Trump’s immunity bid leans on impeachment as a gatekeeper
Donald Trump’s Supreme Court filing pressed a hard version of his immunity claim: if the conduct at issue was an official act, a former president should not face criminal prosecution unless Congress first impeached and convicted him. The court’s docket shows Trump’s merits brief was filed on March 19, 2024, not April 8; April 8 was the government’s response deadline and filing date. ([supremecourt.gov](https://www.supremecourt.gov/search.aspx?filename=%2Fdocket%2Fdocketfiles%2Fhtml%2Fpublic%2F23-939.html))
That distinction matters because the case turned on Trump’s own argument, not on a settled rule. In the government’s response, the Justice Department said Trump was asking the court to treat Senate conviction as a condition before prosecution for official conduct — a theory the department rejected as contrary to the Constitution’s text, structure and history. ([justice.gov](https://www.justice.gov/d9/2024-06/united_states_v._trump_final.pdf))
The Supreme Court granted review on Feb. 28, 2024, and set expedited merits briefing.
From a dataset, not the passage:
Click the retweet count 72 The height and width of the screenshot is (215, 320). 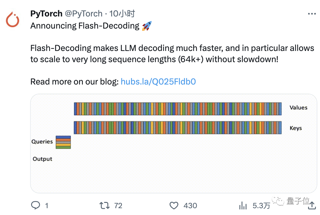coord(118,206)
Trump’s brief came due on March 19. The United States filed its response on April 8. The justices set argument for April 25. ([supremecourt.gov](https://www.supremecourt.gov/search.aspx?filename=%2Fdocket%2Fdocketfiles%2Fhtml%2Fpublic%2F23-939.html))
Trump’s lawyers argued that impeachment and conviction should come first for prosecution tied to official acts. The Justice Department said that view would give Congress a veto over criminal cases and would not match the historical record, which includes prosecutions that did not wait for impeachment and conviction. ([justice.gov](https://www.justice.gov/d9/2024-06/united_states_v._trump_final.pdf))
The dispute was not just about one defendant’s case. It asked the justices to decide how much criminal immunity, if any, follows a president out of office when the alleged conduct happened while he was still in power. If the court accepted Trump’s theory, impeachment would become a much bigger gatekeeper for future prosecutions of presidential conduct. If it rejected the theory, the decision would still define how far official-act immunity reaches after a president leaves office. ([supremecourt.gov](https://www.supremecourt.gov/search.aspx?filename=%2Fdocket%2Fdocketfiles%2Fhtml%2Fpublic%2F23-939.html))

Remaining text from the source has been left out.